BEGIN

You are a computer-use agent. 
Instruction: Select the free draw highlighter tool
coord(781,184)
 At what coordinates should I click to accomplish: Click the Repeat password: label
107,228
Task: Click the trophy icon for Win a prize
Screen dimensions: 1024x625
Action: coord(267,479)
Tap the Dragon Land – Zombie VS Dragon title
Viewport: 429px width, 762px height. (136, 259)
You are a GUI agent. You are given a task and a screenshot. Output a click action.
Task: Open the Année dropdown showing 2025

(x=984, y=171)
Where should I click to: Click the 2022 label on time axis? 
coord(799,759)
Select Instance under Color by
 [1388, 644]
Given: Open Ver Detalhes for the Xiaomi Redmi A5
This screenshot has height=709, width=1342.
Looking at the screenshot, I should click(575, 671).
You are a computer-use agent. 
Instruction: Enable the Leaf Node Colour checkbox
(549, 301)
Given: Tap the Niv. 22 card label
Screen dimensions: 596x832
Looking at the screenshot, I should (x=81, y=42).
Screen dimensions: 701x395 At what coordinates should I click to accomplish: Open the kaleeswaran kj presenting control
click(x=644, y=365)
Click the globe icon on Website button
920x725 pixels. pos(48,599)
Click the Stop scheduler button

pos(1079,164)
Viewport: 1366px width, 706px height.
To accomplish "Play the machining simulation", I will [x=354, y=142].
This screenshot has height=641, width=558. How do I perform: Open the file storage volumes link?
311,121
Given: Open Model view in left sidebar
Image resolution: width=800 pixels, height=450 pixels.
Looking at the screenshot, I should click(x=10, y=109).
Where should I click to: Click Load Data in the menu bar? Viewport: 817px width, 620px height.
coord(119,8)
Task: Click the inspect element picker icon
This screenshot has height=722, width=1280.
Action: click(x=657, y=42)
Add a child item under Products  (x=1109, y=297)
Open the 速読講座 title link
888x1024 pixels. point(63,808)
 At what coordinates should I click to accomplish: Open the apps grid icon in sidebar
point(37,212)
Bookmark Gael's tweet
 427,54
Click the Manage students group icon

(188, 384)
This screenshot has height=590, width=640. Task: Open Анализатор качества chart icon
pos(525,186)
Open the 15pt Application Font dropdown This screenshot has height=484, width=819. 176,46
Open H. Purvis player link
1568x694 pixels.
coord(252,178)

END

** EXERCISE AIM **
Go through the listing above and restate it word for word.

** RESULT OF THIS EXERCISE **
You are a computer-use agent. 
Instruction: Select the free draw highlighter tool
coord(781,184)
 At what coordinates should I click to accomplish: Click the Repeat password: label
107,228
Task: Click the trophy icon for Win a prize
Screen dimensions: 1024x625
Action: coord(267,479)
Tap the Dragon Land – Zombie VS Dragon title
Viewport: 429px width, 762px height. (136, 259)
You are a GUI agent. You are given a task and a screenshot. Output a click action.
Task: Open the Année dropdown showing 2025

(x=984, y=171)
Where should I click to: Click the 2022 label on time axis? 
coord(799,759)
Select Instance under Color by
 [1388, 644]
Given: Open Ver Detalhes for the Xiaomi Redmi A5
This screenshot has height=709, width=1342.
Looking at the screenshot, I should click(575, 671).
You are a computer-use agent. 
Instruction: Enable the Leaf Node Colour checkbox
(549, 301)
Given: Tap the Niv. 22 card label
Screen dimensions: 596x832
Looking at the screenshot, I should (x=81, y=42).
Screen dimensions: 701x395 At what coordinates should I click to accomplish: Open the kaleeswaran kj presenting control
click(x=644, y=365)
Click the globe icon on Website button
920x725 pixels. pos(48,599)
Click the Stop scheduler button

pos(1079,164)
Viewport: 1366px width, 706px height.
To accomplish "Play the machining simulation", I will [x=354, y=142].
This screenshot has height=641, width=558. How do I perform: Open the file storage volumes link?
311,121
Given: Open Model view in left sidebar
Image resolution: width=800 pixels, height=450 pixels.
Looking at the screenshot, I should click(x=10, y=109).
Where should I click to: Click Load Data in the menu bar? Viewport: 817px width, 620px height.
coord(119,8)
Task: Click the inspect element picker icon
This screenshot has height=722, width=1280.
Action: click(x=657, y=42)
Add a child item under Products  (x=1109, y=297)
Open the 速読講座 title link
888x1024 pixels. point(63,808)
 At what coordinates should I click to accomplish: Open the apps grid icon in sidebar
point(37,212)
Bookmark Gael's tweet
 427,54
Click the Manage students group icon

(188, 384)
This screenshot has height=590, width=640. Task: Open Анализатор качества chart icon
pos(525,186)
Open the 15pt Application Font dropdown This screenshot has height=484, width=819. 176,46
Open H. Purvis player link
1568x694 pixels.
coord(252,178)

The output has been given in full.